Briefs: CBA CIO sets priorities, Unicredit offers 'referral payment', Fitch reviews Volkswagen credi

John Kavanagh
  • Commonwealth Bank will emulate tech companies like Google by opening up its internal technology systems and data capabilities to outside application developers, the bank's chief information officer told the Australian Financial Review. CIO David Whiteing, who has been in the job since August, said said the days of massive billion dollar tech upgrades were over for the bank. Whiteing has made it a priority to simplify the systems that exist within the bank following years of acquisition activity.
  • Perth ADI Unicredit said it would make a "referral payment" of A$1000 for any new home loan application over $250,000 from an existing customer's colleague, friend or family member, as long as the loan is funded and approved before December. Unicredit is offering a two-year fixed rate of 4.69 per cent.
  • Fitch Ratings yesterday provided insight on Volkswagen Financial Services' credit experience. On the Driver Australia One Trust's asset-backed floating-rate notes, net losses since closing have reached 0.06 per cent of the original portfolio balance.  Delinquencies (overdue 30 days or more) were 0.48 per cent, well below Fitch's June 2014 "ABS Dinkum index" of 1.14 per cent.
  • The Worker Council at Bank of Queensland "is encouraging all to vote NO" to a new enterprise agreement, the Finance Sector Union said.  The BOQ offer is for a pay increase for employees who achieve a performance rating of 'competent' or above of three per cent for first year of agreement and 2.75 per cent for second and third years, with an additional pool of 0.25 per cent to be distributed at managers discretion.
  • David Walker, a principal of Allion Legal in Sydney, has been appointed to the board of mortgage company Firstfolio. The board is chaired by industry veteran Eric Dodd.
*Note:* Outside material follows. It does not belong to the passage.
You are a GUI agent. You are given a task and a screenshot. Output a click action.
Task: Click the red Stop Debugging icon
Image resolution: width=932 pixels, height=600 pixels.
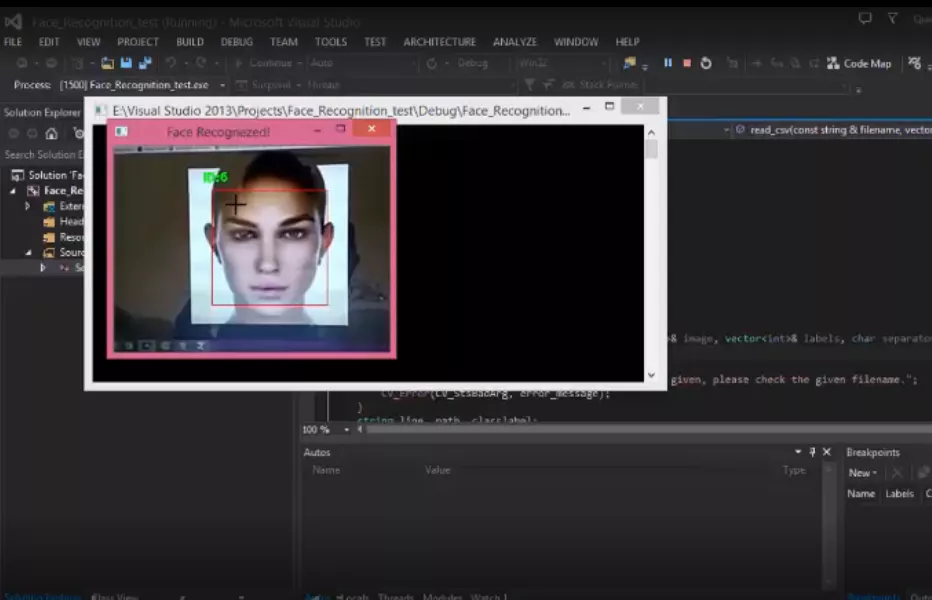[x=687, y=63]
  • The governor of the Bank of England, Mark Carney, has launched a review of the worst disruption to Britain's banking system in seven years, the Financial Times reported. The BoE said part of its real-time gross settlement system, which underpins large transactions between banks, had been "paused" after routine maintenance. As a result, the Chaps payment system, which processed £277 billion a day last year, was down for more than nine hours.